▸ **Extract provided**
%%
The website of Right to Life UK describes Galloway thus: “Elected to parliament in 1987, since when he has consistently opposed abortion on demand and late abortions. He has also shown himself to be a courageous fighter against the use of the human embryo for experiments and against euthanasia. In 1990 he opposed clauses aimed at legalising abortion on demand, with one doctor needed only to certify that the pregnancy has not exceeded 12 weeks. He also voted against abortion up to birth on various grounds, including handicap. He is also against the use of the human embryo for experiments and human cloning … He is completely opposed to euthanasia by omission and euthanasia by commission.”

In a democratic political party the particular positions of individuals on questions of policy and principle, while not irrelevant, are less important than the position of the party itself. When it comes to actions, any elected representative of a Communist Party would be bound by its democratic centralism on all such questions. Individualistic ‘votes of conscience’ are incompatible with communist organisation. Even the Socialist Alliance requires all elected representatives to uphold national policy (constitution, clause E5).

This exposes Respect’s central weaknesses. The unity coalition imposes no collective discipline whatsoever. It is fighting the European elections with the most minimalist of populist platforms, without any policy at all on a whole range of vital issues - not least abortion, contraception and reproduction. Here is what, according to our founding declaration, Respect stands for: “The right to self-determination of every individual in relation to their religious (or non-religious) beliefs, as well as sexual choices.” Clear as mud then. This could be read any number of ways - and such is the aim of populism. As George Galloway himself says, “What you want, baby, we got it.”

Does this mean that, if elected, comrade Galloway will be allowed “self-determination” in relation to matters of sexual and reproductive choice? Or does it mean he will be duty-bound to vote in accordance with the decisions of Respect itself? How would George Galloway MEP vote on such issues if they appeared on the order paper of the European parliament?

This needs urgent clarification. What do other members of the executive think about abortion? In our opinion the collective will must prevail over an individual’s viewpoint. The recall conference of Respect in autumn will need to set out a clear partyist approach to this and all such questions. If not, Respect will become a barrier to the struggle for a working class party in Britain.

Clearly, an overwhelming majority of Respect members support a woman’s right to chose whether or not to have an abortion. This should become firm policy. Elected representatives must vote as representatives of the organisation, not according to their conscience. If they cannot stomach abiding by the collective position on particular questions, they should stand down. George Galloway - along with all candidates - should tell us whether voting for a policy he disagrees with would be a fundamental problem for him.

What will John Rees say on women’s reproductive rights? We should ask him. Will the SWP remain silent and once again sacrifice its principle in order to maintain an alliance with anti-abortionists? Is a woman’s right to chose merely a “shibboleth” or is it a central aspect of our fight for general human freedom?
%%
▸ **Extracted information**
%%
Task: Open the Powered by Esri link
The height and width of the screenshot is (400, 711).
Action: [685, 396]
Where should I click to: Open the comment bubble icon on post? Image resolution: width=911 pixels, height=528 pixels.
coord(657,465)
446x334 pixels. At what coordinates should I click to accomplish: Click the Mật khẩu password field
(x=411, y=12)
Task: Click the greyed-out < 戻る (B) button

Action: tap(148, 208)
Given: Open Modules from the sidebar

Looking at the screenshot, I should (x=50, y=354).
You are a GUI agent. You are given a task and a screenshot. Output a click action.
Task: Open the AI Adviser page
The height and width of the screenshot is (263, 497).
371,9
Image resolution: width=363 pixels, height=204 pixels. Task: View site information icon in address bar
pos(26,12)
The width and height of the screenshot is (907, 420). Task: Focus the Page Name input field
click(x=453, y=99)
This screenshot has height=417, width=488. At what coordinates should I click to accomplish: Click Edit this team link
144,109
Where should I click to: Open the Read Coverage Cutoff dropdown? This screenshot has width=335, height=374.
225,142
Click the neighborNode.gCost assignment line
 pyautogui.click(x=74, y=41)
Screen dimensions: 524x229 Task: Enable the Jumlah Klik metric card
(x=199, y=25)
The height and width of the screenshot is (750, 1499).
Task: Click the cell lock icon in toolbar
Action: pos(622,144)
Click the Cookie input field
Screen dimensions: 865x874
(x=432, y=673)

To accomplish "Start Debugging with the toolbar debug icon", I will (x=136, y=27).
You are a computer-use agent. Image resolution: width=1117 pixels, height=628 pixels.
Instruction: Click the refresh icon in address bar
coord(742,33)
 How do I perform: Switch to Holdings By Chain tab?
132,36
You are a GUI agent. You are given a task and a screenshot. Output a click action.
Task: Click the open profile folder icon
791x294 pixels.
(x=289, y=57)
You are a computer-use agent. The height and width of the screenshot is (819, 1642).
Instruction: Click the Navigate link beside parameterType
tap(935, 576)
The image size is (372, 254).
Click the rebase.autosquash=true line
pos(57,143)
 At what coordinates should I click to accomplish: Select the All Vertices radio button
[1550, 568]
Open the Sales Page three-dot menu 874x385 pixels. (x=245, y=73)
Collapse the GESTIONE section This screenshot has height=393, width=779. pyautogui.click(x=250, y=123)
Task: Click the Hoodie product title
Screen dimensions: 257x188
%%
▸ **Exercise tasks**
1) Answer these about the article on Respect and abortion policy:
(a) In what year was Galloway elected to parliament, according to the Right to Life UK description?
(b) Which clause of the Socialist Alliance constitution requires all elected representatives to uphold national policy?
(c) What does the article say the recall conference of Respect in autumn will need to set out?
2) Pick up the article on Respect and abortion policy after its final sentence and continue it.

▸ **Per-task answers**
1)
(a) 1987
(b) Clause E5
(c) A clear partyist approach to this and all such questions

2)
In what may be a coincidence, an article in last week’s Socialist Worker on “genuine equality for women” by Colin Barker fails to mention the word ‘abortion’ (April 17). Given George Galloway’s interview a week earlier, perhaps this is what philososhers call a ‘significant silence’. Comrade Barker could hardly be unaware of the utterances of our leading candidate on this subject.

Within Respect, the method of the Socialist Workers Party and Alan Thornett of the International Socialist Group has been to avoid contentious issues. Workers’ representatives on a worker’s wage. Secularism. Republicanism. Open borders. And now abortion. To bring up such issues is to divide the movement, goes the refrain. Such an opportunist method may temporarily work, but cannot achieve anything in the long run except disarray, collapse and demoralisation. Candidates standing for election are asked all manner of awkward questions on every conceivable issue. Voters - not to mention hostile media hacks and rival politicians - are not so stupid as to content themselves with mere empty platitudes. They will demand to know what Respect actually stands for. Would Respect vote to keep abortion legal? Or would Respect vote to make it illegal? Keeping quiet on the question will not wash.

Of course, communists fight for a world where late terminations are completely unnecessary. In the here and now, we emphasise the right to choose - as early as possible, as late as necessary. Men and women must, of course, fight for this together. It is not simply a women’s question to be left to them. Free abortion on demand, like every other social and democratic issue, needs united working class leadership.

And it needs to be supported as official policy, accepted by all. Unless our candidates agree to submit themselves to agreed positions, standing together in elections becomes merely an opportunist attempt to get elected for its own sake and nothing to do with what we want to achieve. Respect certainly must not become a vehicle for promoting the backward ideas of this or that individual, no matter what outstanding role they may have played in other fields.

Should comrade Galloway’s regrettable views on abortion lead us to withhold support for Respect in the June 10 elections? The CPGB thinks not. Of course there will be those who eagerly pounce on his statements around this issue to reinforce their sectarian opposition to voting for the coalition. A mistake. Any kind of electoral success for Respect will once again put the question of partyism at the top of the agenda. It will also be a blow to the Blairite war machine from the left. We should therefore vote Respect, albeit highly critically.

Amongst other things, Bob Crow, general secretary of the RMT transport union, is in favour of capital punishment. Like comrade Galloway’s opinion on abortion, this is a reactionary position. Yet such individual points of view are hardly incompatible with membership of a socialist or left organisation. However, as the CPGB’s Ian Donovan has pointed out in a recent email exchange, “If Galloway switched the focus of his public work to a crusade against abortion, or if Crow did the same thing with his view of the death penalty, then that would be a very different manner. But in the absence of that I am prepared to work with flawed people. The thing to do is to fight for democracy - so that positions on these matters are decided in a progressive manner - not to engage in campaigns against individuals”.